Here Emile interrupted his uncle. "What!" he cried, "calcium a metal that can be kneaded with the fingers like a piece of soft wax or a lump of clay?"

[158] "Yes, my child, this curious metal is soft enough to yield to the pressure of the fingers and be molded at will."

"I wish I had some to make into little men that would look like silver statues.

"It would be a very expensive amusement, and I have told you why. Also, it would be hard on your hands, for this terrible stuff catches fire more easily than anything you have ever seen. If, while you were molding it, your little statue were all at once to burst into flames, what would become of the sculptor?"

"That would n't be so much fun, would it?"

"Beware, then, of burns! Calcium catches fire by merely touching water. Burning coal, sulphur, and phosphorus are extinguished by water; calcium, on the contrary, is set on fire by it. Let it get a little damp and, behold, it begins to burn. Do not look incredulous when I tell you this, for it is nothing but the exact truth. In a lesson soon to follow I will show you that water is not, as you think it to be, always effectual in putting out a fire; and who knows—perhaps—well, we will see whether my purse will allow it."

"What is your purse going to allow?"

"The purchase, it may be, of a metal that, like calcium, has the peculiarity of catching fire in water."

"There are others, then?"

"Yes, three or four."

"And will you really show us one of them?"

"I make no promise. I will see, I will do my [159] best, if you continue to take as much pleasure in these studies as you have taken so far."

"We should be hard to please if we did n't like to see magnesium burn, phosphorus and zinc turn to snow, and other metals catch fire in water."

"To return to Emile's wish, calcium's readiness to take fire on touching water being now known to you, you see how dangerous it would be to mold it in your fingers, damp as these always are with their natural moisture. If we had any calcium, it is not a thing to hold in the hands and knead with the fingers; it is a dangerous substance to be left quietly reposing in its bottle.

"But now let us pass on from calcium to its oxid, lime. We find that this has a taste of its own, which the oxid of iron, zinc, and magnesium have not; and this taste is strong, disagreeable, and of a burning nature. The taste of phosphorus, after combustion, is sour, acid, whereas that of burnt calcium is caustic or fiery. Furthermore, it is not the sense of taste alone that lime affects unpleasantly; it exerts its corrosive energy on every part of the body. Handled carelessly for any length of time, it would gnaw the hands. Like the metal it comes from, it is a harsh substance, and prolonged contact with it is to be avoided.

"Not lacking in flavor, lime ought to be soluble in water; and in fact it is, though not to any great extent, but merely enough to give the water an unbearable taste. If we dilute in water a little lime previously reduced to a paste, the liquid will turn white like milk; then, after it has stood a while, the [160] undissolved lime will settle to the bottom and the water will resume its former clearness; but in this clear water, this water showing no trace of any foreign substance, there is dissolved lime, just as there is dissolved sugar in sweetened water. This we know from the burning, lime-like taste of the liquid."

Illustrating by experiment while he talked, Uncle Paul made his hearers taste of the water in which he had dissolved a little lime. A drop of the liquid on the tip of the finger and touched to the tongue was enough to convince them of its disagreeable taste. Emile made a grimace of disgust, spitting several times and rather overdoing his show of repugnance, for the flavor is not so offensive as his actions indicated. Uncle Paul then continued:

"Here are some violets that I picked just now in the garden. I showed you how these flowers and others of the same color lose their blue and turn red when acted upon by a burnt metalloid, an acid, notably phosphoric acid, which you have experimented with to the nearly complete devastation of the garden, so far as its blue flowers are concerned. Now, what will happen to violets when acted upon by a burnt metal, an oxid? That is what this lime here is going to show us."

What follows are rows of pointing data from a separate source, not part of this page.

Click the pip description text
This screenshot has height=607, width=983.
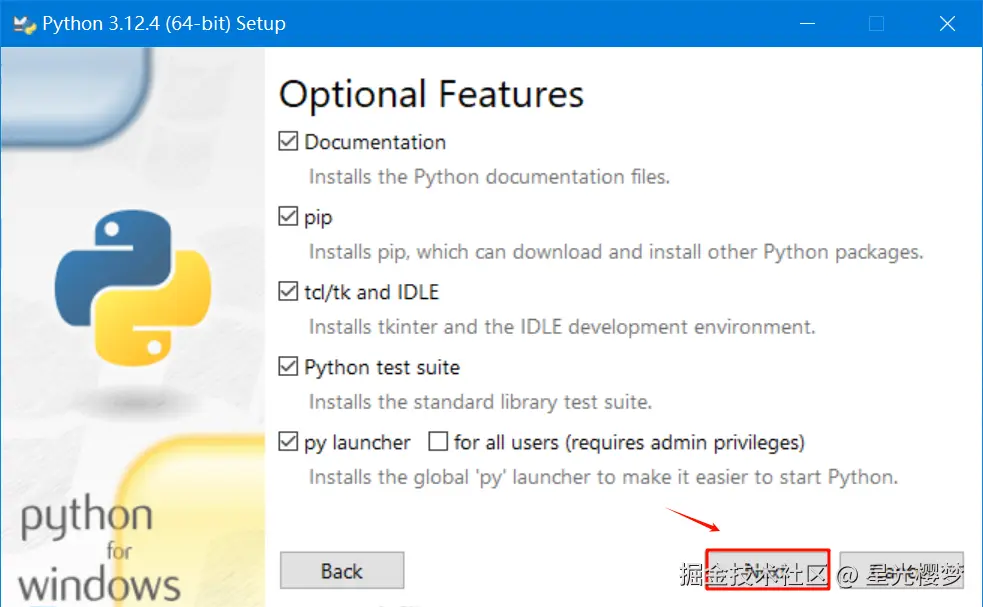tap(616, 252)
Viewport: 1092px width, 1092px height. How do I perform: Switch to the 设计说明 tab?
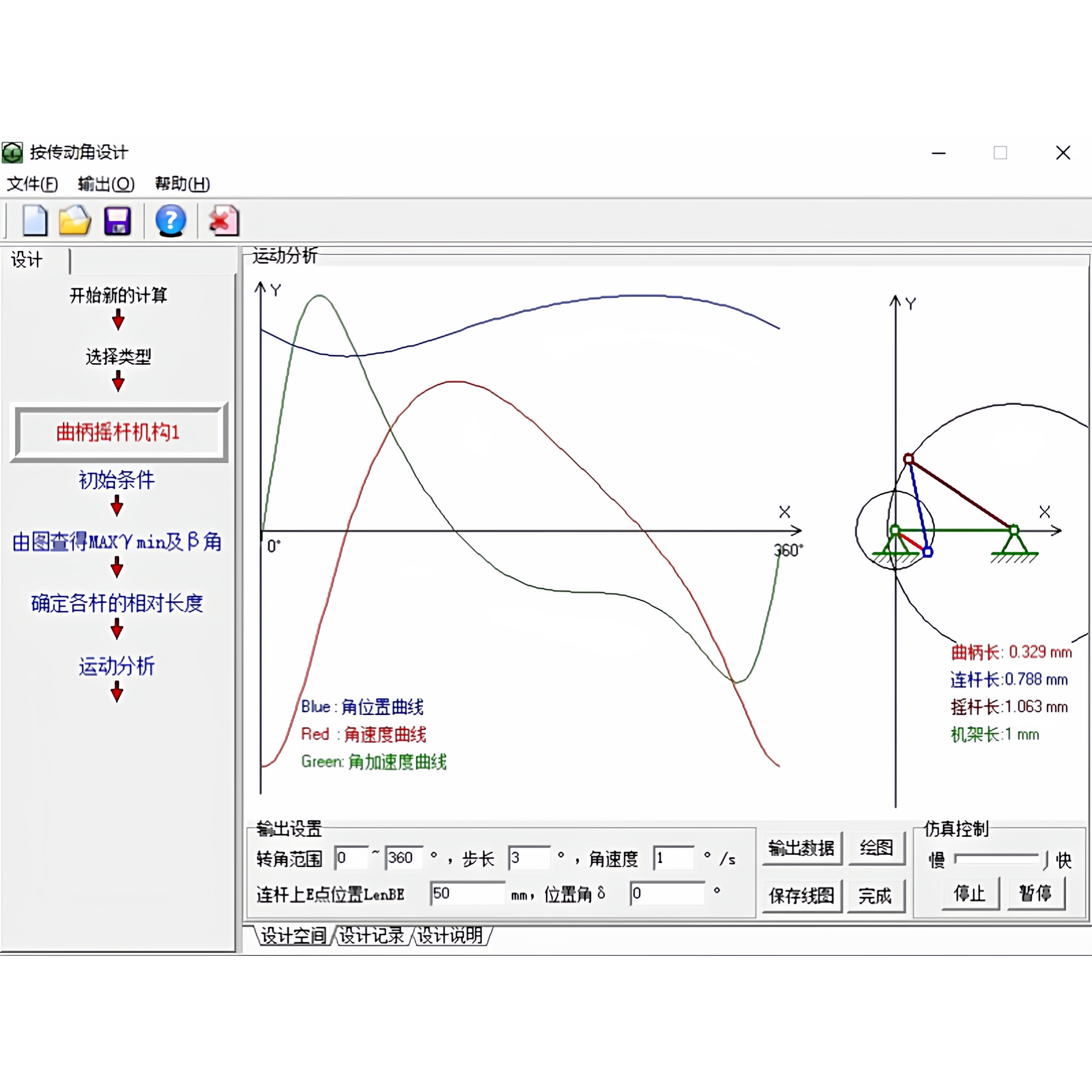coord(450,935)
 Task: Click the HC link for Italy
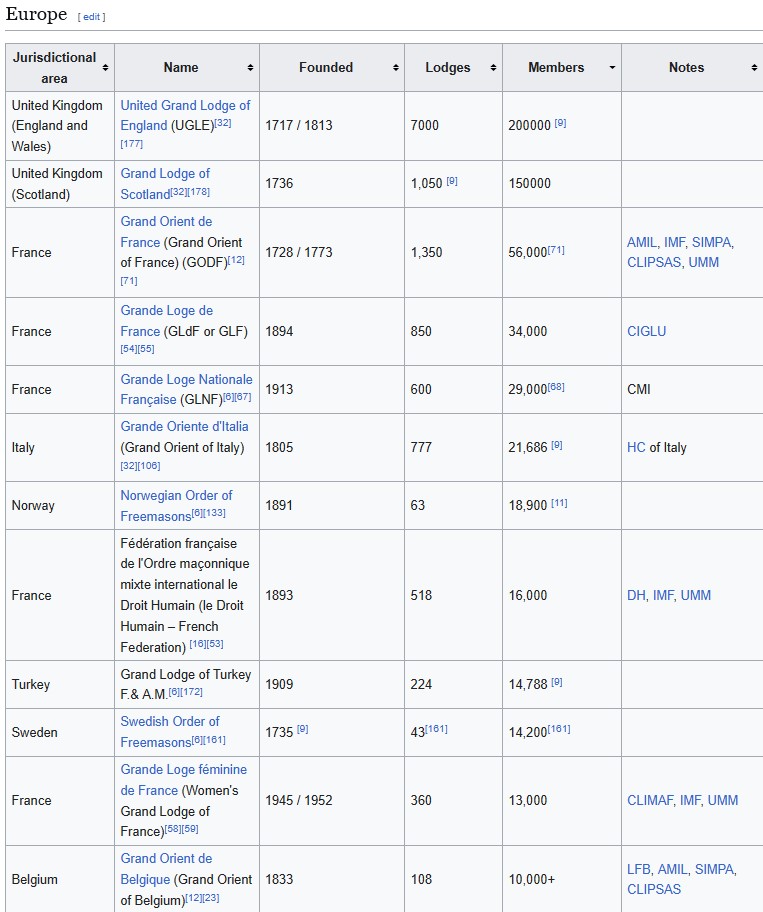[x=636, y=447]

Uncle Paul selected a violet and pressed it lightly between his fingers with a little moistened lime, whereupon the flower instantly turned a brilliant green.

"Chemistry seems to be a dye factory," observed Emile, astonished at this new transformation. [161] "You took a little acid and made the blue of the violet turn red, and now you take lime and make the same blue turn green. When I know enough about chemistry I'm going to make no end of colors for painting my pictures."

"You will be able to make as many as you please, for chemistry teaches, among other things, how from a colorless substance a bright color may be obtained by certain combinations of elements; and it also teaches how a colored substance may be made to lose its color or change it into such and such another color. Yes, the making of dyes is an important part of chemistry's work, and as the opportunity now occurs to give you some acquaintance with this interesting subject, I am glad to make the most of it. By using an acid we change the blue of the violet to red, and by using lime we change it to green. These two transformations, so complete and so instantaneous, give you an idea of how chemistry, with all the various drugs at is disposal, can produce the many different colors used by the painter and the dyer.

"I again take up my violet, turned green by the action of the lime, and dip it into this glass of water containing a few drops of some acid or other, no matter what, though in this instance it happens to be the acid that results from burning sulphur and is called sulphuric acid. We shall get better acquainted with it later. I could make phosphoric acid serve equally well if you had not used up our supply in your experiments with flowers. Now keep your eyes open for what happens. In the [162] liquid acid the violet turns red, just as it would have done had it not been first subjected to the action of lime. When it is changed to red, I take it out of the glass and place it a second time in contact with lime, whereupon it turns green again. If it were dipped into the acid once more, it would turn red, and then if touched with moist lime a third time it would again change to green. Thus the flower would continue to turn alternately green and red from being alternately subjected to the action of lime and of acid."

"Could these changes from green to red and from red to green go on a good many times?" asked Emile.

"As many times as you pleased. On coming out of the acid the violet would be red, and after touching moist lime it would be green. Oxids of iron, zinc, and magnesium do not have this property of turning violets and other blue flowers green, whereas the oxid of calcium, or lime, does. Whence comes this difference in the properties of these various metals? It comes from the same cause that determines the presence or the absence of taste. Lime, which dissolves in water, acts on the organs of taste, and it also acts on blue flowers by turning them green. The other three oxids, those of iron, zinc, and magnesium, do not dissolve in water, are tasteless, and do not turn blue flowers green, but leave them unchanged.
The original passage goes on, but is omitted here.